* **Consignes**
- a) Répondez aux questions suivantes à partir de l'extrait fourni :
(i) Quel âge avait alors Polycarpe Olènetiev ?
(ii) Pour quelles raisons le bivouac était-il dressé alors qu'il faisait encore clair ?
(iii) De quel côté Olènetiev partit-il au moment de la séparation dans la vallée voisine ?
- b) Relevez dans l'extrait fourni tous les signes qui y annoncent l'approche de l'automne.
- c) Renvoyez sans modification le passage de l'extrait fourni qui commence aux mots « Pendant que les » et qui se termine après les mots « meilleur des mondes. ».

Publié par le 17 août 2015

 

Bonjour à tous.
Voici un extrait de…
Je veux dire d’un roman de…
Non. Finalement, je ne vais pas vous l’indiquer. Ça vous amusera peut-être d’essayer de deviner.


Je ne prolongeais jamais notre marche jusqu’à la tombée de la nuit et dressais notre bivouac à un moment où il faisait encore clair, pour pouvoir monter les tentes et nous approvisionner en bois.

Pendant que les tireurs installaient le bivouac, j’en profitai pour visiter les environs. Mon compagnon dans ces promenades était toujours un certain Polycarpe Olènetiev, excellent homme et adroit chasseur. Il était alors âgé de vingt-six ans ; de taille moyenne et de belle stature, il avait les cheveux d’un blond un peu roux, les traits accusés et de petites moustaches. Olènetiev était un optimiste ; il ne perdait pas sa bonne humeur dans les situations les plus embarrassantes et s’efforçait de me convaincre que tout était pour le mieux dans le meilleur des mondes.

Ayant donné les instructions nécessaires, nous prîmes nos fusils et partîmes en reconnaissance.
Le soleil déclinait à l’horizon, et, tandis que ses derniers rayons éclairaient encore les sommets des montagnes, une ombre épaisse recouvrait les vallées. Les cimes des arbres aux feuilles jaunes se découpaient avec netteté sur le ciel d’un bleu pâle. On sentait partout l’approche de l’automne : le comportement des oiseaux et des insectes, l’herbe desséchée et l’air.

Ayant franchi une crête peu élevée, nous pénétrâmes dans la vallée voisine où croissait une épaisse forêt. Le lit large et desséché d’un ancien torrent de montagne la traversait. Là, nous nous séparâmes ; je pris à gauche, en longeant la bande de galets, et Olènetiev à droite.
Deux minutes s’étaient à peine écoulées, qu’un coup de feu retentit du côté d’Olènetiev. Je me retournais et entrevis, l’espace d’un instant, quelque chose de souple et de bigarré qui apparut à une certaine hauteur.

(Entrées relatives à l'emplacement des éléments)

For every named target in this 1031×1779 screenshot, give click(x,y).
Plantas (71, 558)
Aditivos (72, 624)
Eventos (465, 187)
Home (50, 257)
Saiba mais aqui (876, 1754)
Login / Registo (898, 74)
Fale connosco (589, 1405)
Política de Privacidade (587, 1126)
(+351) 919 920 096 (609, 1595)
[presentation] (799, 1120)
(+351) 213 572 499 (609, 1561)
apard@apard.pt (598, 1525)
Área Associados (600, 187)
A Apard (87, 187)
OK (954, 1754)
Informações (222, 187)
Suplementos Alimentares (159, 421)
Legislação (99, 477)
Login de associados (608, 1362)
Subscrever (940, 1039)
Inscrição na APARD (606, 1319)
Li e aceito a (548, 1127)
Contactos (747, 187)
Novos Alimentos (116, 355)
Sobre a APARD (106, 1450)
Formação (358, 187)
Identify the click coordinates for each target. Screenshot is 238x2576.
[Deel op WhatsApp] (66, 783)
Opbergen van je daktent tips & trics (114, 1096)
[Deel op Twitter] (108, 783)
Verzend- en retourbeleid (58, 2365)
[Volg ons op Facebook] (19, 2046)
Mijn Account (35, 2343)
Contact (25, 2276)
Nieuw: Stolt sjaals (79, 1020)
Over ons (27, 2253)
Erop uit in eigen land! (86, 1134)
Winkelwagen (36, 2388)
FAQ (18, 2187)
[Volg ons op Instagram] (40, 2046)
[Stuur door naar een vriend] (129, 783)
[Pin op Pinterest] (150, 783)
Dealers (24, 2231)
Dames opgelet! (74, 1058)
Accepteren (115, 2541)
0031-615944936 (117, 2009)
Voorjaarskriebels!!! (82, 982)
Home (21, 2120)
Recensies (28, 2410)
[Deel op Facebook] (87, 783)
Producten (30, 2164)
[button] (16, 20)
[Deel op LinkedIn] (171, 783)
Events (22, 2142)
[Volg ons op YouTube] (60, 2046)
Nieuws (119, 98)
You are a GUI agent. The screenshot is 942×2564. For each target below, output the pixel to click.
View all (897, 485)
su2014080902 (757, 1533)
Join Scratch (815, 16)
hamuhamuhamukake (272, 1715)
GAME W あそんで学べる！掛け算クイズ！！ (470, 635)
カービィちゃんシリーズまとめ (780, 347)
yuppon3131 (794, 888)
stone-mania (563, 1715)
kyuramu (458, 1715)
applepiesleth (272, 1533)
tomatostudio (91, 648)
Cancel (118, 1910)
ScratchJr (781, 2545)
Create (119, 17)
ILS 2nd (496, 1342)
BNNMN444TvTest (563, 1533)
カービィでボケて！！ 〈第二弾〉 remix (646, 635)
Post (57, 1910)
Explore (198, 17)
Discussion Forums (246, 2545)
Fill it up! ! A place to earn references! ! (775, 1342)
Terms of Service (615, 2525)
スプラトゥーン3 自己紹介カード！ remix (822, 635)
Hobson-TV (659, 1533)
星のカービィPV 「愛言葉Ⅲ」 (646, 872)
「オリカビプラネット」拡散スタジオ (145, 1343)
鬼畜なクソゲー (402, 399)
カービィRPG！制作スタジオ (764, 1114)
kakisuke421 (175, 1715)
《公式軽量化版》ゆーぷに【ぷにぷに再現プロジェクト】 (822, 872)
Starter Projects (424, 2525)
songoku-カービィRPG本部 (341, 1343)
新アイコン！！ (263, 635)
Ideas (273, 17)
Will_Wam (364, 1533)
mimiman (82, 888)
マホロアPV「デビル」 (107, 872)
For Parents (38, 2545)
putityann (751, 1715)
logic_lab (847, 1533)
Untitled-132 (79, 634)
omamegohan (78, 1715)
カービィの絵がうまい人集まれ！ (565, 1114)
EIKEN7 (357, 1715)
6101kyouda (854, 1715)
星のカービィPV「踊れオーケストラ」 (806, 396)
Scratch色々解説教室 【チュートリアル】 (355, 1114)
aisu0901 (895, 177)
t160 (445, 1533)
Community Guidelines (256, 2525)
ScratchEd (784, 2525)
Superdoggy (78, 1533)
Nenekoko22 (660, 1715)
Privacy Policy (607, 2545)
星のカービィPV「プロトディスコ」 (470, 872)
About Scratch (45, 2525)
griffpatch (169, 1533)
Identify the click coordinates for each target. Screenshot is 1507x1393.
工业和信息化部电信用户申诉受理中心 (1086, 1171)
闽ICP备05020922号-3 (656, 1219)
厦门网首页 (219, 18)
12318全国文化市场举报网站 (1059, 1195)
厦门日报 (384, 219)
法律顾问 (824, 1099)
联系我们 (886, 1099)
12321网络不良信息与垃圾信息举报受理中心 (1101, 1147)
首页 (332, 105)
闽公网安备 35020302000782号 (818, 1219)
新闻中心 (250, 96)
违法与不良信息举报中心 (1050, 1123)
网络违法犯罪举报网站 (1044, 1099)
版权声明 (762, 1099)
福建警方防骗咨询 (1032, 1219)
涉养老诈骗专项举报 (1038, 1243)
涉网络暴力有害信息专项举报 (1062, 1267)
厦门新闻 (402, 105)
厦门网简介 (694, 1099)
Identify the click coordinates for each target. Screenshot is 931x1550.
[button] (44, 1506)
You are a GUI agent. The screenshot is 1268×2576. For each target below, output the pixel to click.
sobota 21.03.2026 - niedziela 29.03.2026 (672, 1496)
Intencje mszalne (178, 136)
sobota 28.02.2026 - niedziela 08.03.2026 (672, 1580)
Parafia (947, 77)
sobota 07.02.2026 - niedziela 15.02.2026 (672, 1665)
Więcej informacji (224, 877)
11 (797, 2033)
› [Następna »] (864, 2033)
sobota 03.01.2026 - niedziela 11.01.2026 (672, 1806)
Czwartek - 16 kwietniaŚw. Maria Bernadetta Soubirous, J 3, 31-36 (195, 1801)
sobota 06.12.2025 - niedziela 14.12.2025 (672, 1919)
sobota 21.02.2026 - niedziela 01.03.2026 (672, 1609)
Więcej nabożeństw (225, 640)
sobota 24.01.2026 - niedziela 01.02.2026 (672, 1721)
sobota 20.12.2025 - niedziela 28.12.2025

* **Exercice corrigé**
- a)
(i) Il avait vingt-six ans.
(ii) Le bivouac était dressé ainsi pour pouvoir monter les tentes et s'approvisionner en bois.
(iii) Il partit à droite.

- b)
- le comportement des oiseaux et des insectes
- l'herbe desséchée
- l'air

- c)
Pendant que les tireurs installaient le bivouac, j’en profitai pour visiter les environs. Mon compagnon dans ces promenades était toujours un certain Polycarpe Olènetiev, excellent homme et adroit chasseur. Il était alors âgé de vingt-six ans ; de taille moyenne et de belle stature, il avait les cheveux d’un blond un peu roux, les traits accusés et de petites moustaches. Olènetiev était un optimiste ; il ne perdait pas sa bonne humeur dans les situations les plus embarrassantes et s’efforçait de me convaincre que tout était pour le mieux dans le meilleur des mondes.